No document available.
Abstract :
[en] Recent and on-going work on Canadian and French Cretaceous ichthyosaurs has unveiled a high diversity of Albian ophthalmosaurids, suggesting the extinction of ichthyosaurs which occurs during the Cenomanian was a much more severe event than previously supposed. Yet the ichthyosaur assemblages from other areas such as the USA and Australia are monospecific, suggesting that the diversity of ichthyosaurs was not universally high.
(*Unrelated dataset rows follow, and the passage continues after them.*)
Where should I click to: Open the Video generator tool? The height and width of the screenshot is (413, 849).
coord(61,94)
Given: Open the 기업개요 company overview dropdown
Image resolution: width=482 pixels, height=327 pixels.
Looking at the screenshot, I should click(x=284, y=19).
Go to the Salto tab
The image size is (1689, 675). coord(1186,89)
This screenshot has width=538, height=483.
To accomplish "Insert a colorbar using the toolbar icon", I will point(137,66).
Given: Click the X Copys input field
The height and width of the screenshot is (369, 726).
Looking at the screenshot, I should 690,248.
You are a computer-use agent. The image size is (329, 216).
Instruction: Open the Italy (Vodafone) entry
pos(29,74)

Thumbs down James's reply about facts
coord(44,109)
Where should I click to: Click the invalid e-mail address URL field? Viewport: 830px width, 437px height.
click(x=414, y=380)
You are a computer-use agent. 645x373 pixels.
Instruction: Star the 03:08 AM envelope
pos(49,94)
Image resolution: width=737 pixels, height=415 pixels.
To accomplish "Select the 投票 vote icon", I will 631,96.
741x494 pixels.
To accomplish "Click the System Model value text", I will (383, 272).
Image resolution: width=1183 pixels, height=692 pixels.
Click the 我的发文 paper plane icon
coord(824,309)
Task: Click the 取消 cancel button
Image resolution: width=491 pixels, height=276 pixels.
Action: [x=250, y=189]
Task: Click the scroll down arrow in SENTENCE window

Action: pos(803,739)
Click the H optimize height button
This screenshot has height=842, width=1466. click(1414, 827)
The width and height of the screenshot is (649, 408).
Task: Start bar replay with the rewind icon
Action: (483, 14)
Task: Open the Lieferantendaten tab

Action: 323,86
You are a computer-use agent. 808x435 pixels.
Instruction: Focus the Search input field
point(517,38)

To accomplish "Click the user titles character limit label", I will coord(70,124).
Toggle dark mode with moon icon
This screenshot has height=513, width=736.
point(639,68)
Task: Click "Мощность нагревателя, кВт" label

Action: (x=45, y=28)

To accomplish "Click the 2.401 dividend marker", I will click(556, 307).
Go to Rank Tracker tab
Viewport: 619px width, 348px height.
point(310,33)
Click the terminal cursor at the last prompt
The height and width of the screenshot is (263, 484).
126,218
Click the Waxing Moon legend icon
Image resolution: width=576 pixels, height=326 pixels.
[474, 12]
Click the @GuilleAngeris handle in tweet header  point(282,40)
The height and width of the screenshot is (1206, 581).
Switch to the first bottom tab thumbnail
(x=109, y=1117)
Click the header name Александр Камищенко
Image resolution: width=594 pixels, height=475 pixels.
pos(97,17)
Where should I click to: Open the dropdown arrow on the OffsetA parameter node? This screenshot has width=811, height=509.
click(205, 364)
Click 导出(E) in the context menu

The Cambridge Greensand ichthyosaur material, which has not been the subject of any thorough study since 1869, consists of about 900 specimens, the vast majority of which are isolated bones. Nevertheless, this abundant material offers a good opportunity to assess the diversity of the ichthyosaurs that roamed the western England Sea during the late Albian–Early Cenomanian interval. In order to assess this diversity, diagnostic bones such as basioccipitals, stapes, humeri and femora were compared to that of other ophthalmosaurids. Several morphotypes, some represented by 10+ specimens are recognized. Articulated specimens were used to unite cranial and appendicular bone morphotypes to a taxon. An extremely diverse assemblage of at least 5 distinct taxa is recognized in the Cambridge Greensand Formation: Platypterygius sp., two new genera that have representatives in southeastern France and Germany, a Brachypterygius/Aegirosaurus morphotype, and the long-forgotten but diagnostic Cetarthrosaurus walkeri, for which we found a second and better preserved specimen. The diversity of the ‘mid’ Cretaceous ichthyosaurs from Europe now matches that of the Early Jurassic, a period sometimes seen as the ‘Golden Age’ of post-Triassic ichthyosaurs.